Changes in SW Forests: Effects and Remedies
Native Americans and the Environment: A Survey of   Twentieth Century Issues
Impacts of Cattle Ranching in NE Arizona
Ecology and Mormon Colonization
Contribution of Roads to Forest Fragmentation
Fire-Southern Oscillation Relations in the Southwest

ResearchNative Americans and the Environment: A survey of twentieth century issues with particular reference to peoples of the Colorado Plateau and Southwest (page 4 of 10)

Author: David Rich Lewis. Adapted from: Lewis, David R. 1995. "Native Americans and the Environment: A survey of twentieth century issues." American Indian Quarterly, 19: 423-450, by permission of the University of Nebraska Press.
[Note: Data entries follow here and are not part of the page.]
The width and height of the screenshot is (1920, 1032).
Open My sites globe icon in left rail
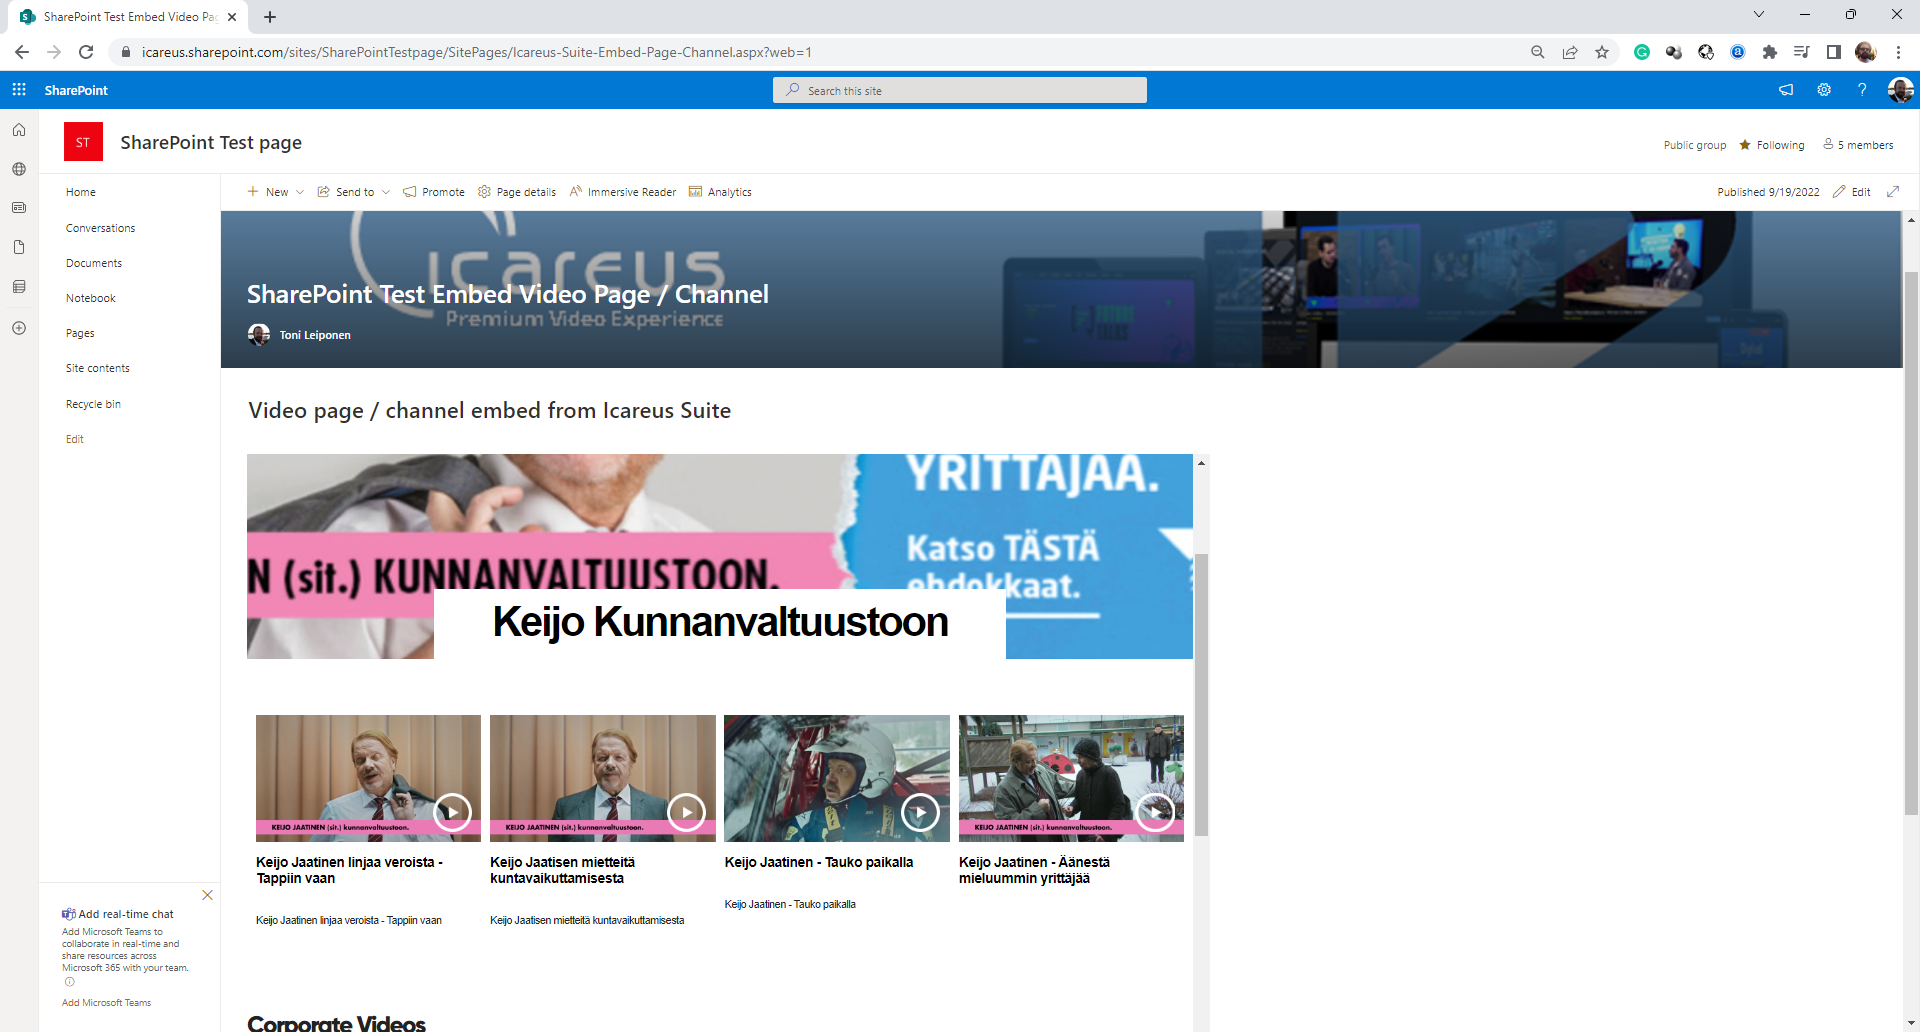pyautogui.click(x=19, y=169)
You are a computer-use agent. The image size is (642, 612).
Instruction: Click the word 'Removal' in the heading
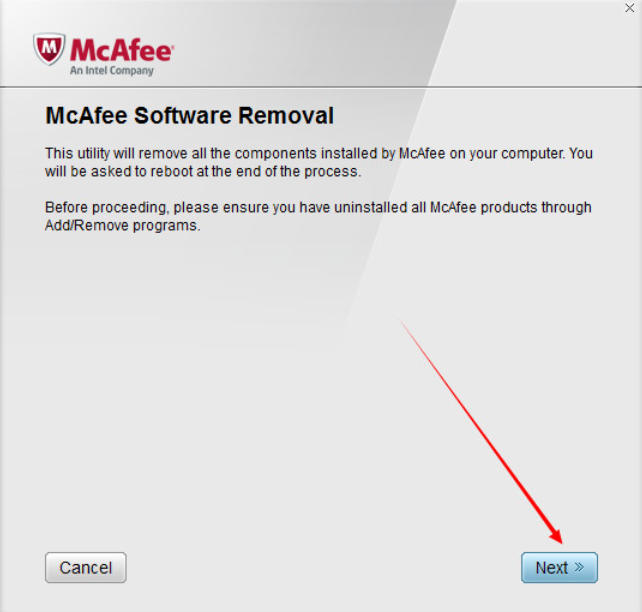coord(286,115)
Visit the University of Nebraska Press website at nebraskapress.unl.edu/.

Hunting and Fishing

Hunting, gathering, and fishing rights based on nineteenth-century treaties have raised a number of environmental issues between Indians, sportsmen, and government regulators. At the behest of commercial and sport hunting and fishing interests, state and federal officials moved to limit Indian off-reservation subsistence rights at the turn of the century. Imposed hunting seasons and ranges ran counter to Indian treaties and subsistence needs. Northern Utes were driven out of their Colorado hunting grounds by state "deer police." Told they could no longer hunt off their Utah reservations, Utes replied, "There are no brands on the deer and to whom do they belong?"
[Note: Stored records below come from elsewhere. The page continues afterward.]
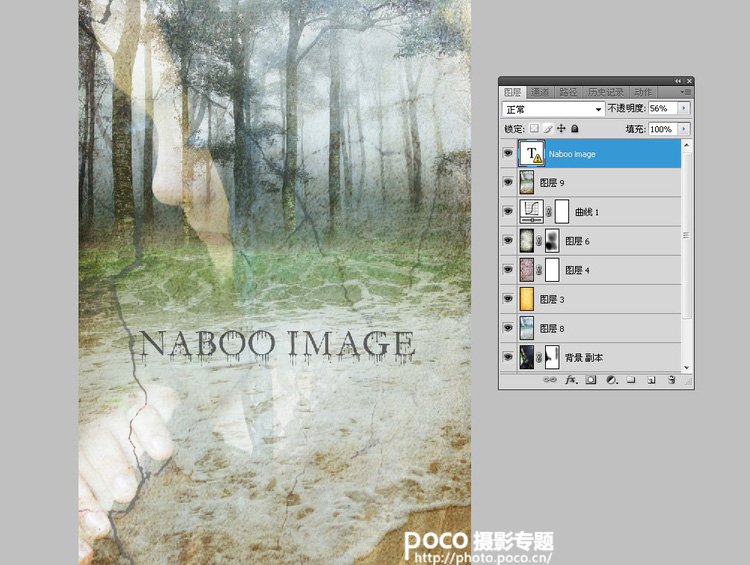Image resolution: width=750 pixels, height=565 pixels.
Task: Click the link layers icon
Action: (550, 381)
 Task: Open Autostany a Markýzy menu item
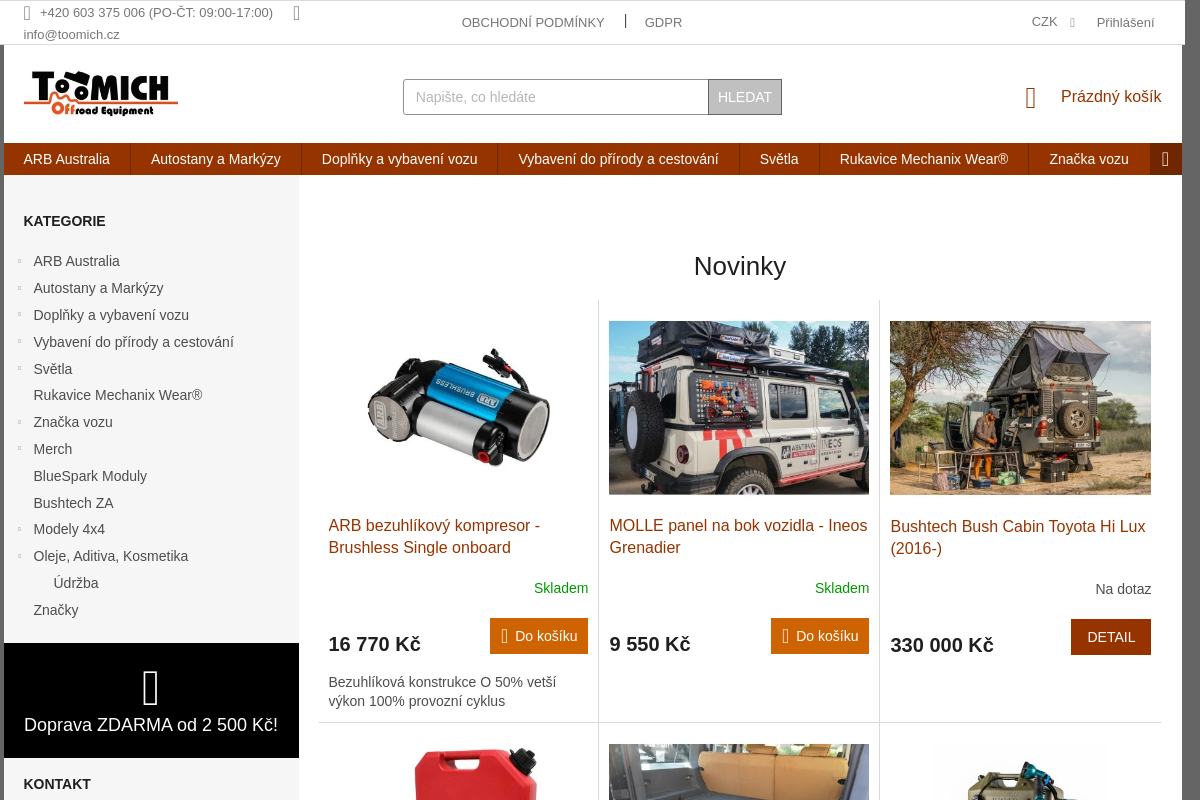coord(215,159)
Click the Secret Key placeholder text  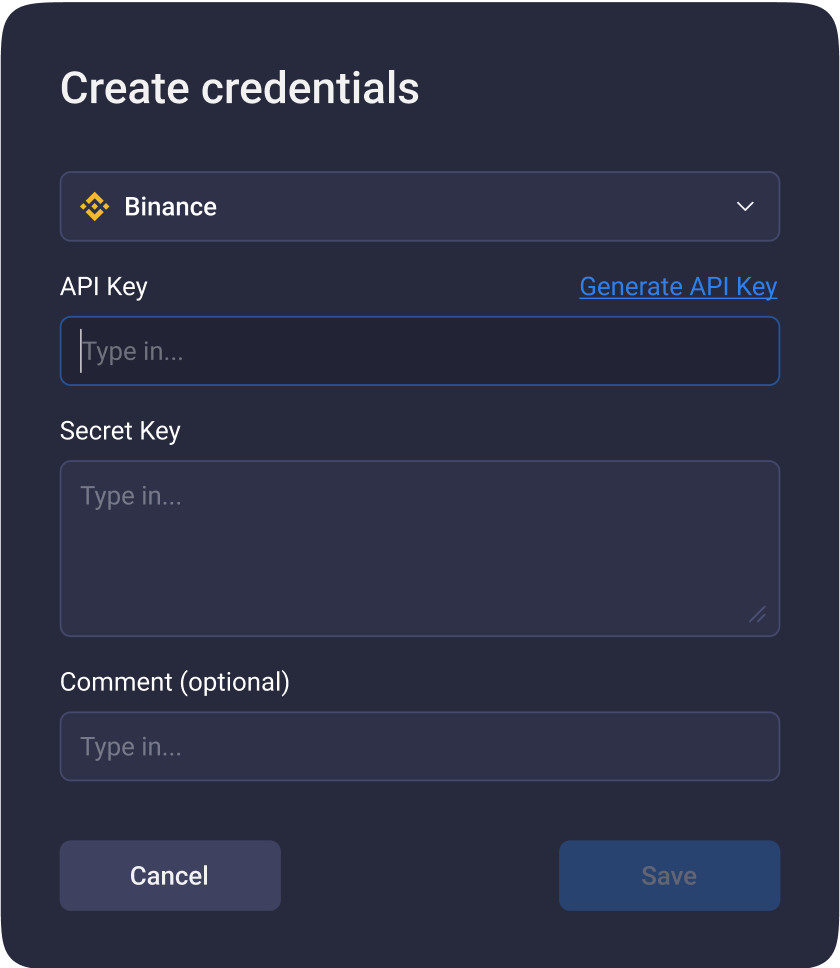point(131,496)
In the last twenty years, native groups such as the Mescalero Apache have developed programs for managing their own resources. The Jicarilla Apache boast a wildlife management program that has become a model for the state of New Mexico, using aerial surveys and radio telemetry to keep track of game. The recreational hunting is so good on the reservation that the tribe generates substantial income from selling permits. Hunters pay up to $3,500 for a trophy elk permit.

Across the country, hunting and fishing rights have ignited public debate as tribes fight with states to regulate licensing, seasons, and harvests.  On the Uintah-Ouray Reservation, Northern Utes, terminated mixed-bloods, and non-Indians fight over reservation hunting, fishing, and use rights. Of particular concern are hunting and land use rights associated with the free exercise of religion. White sportsmen and environmentalists have been quick to question Native peoples' rights to take bald eagles, and other endangered species. On the other hand, Indians have challenged the applicability of the Endangered Species Act and 1964 Wilderness Act, arguing that both constrain their religious freedom and economic sovereignty.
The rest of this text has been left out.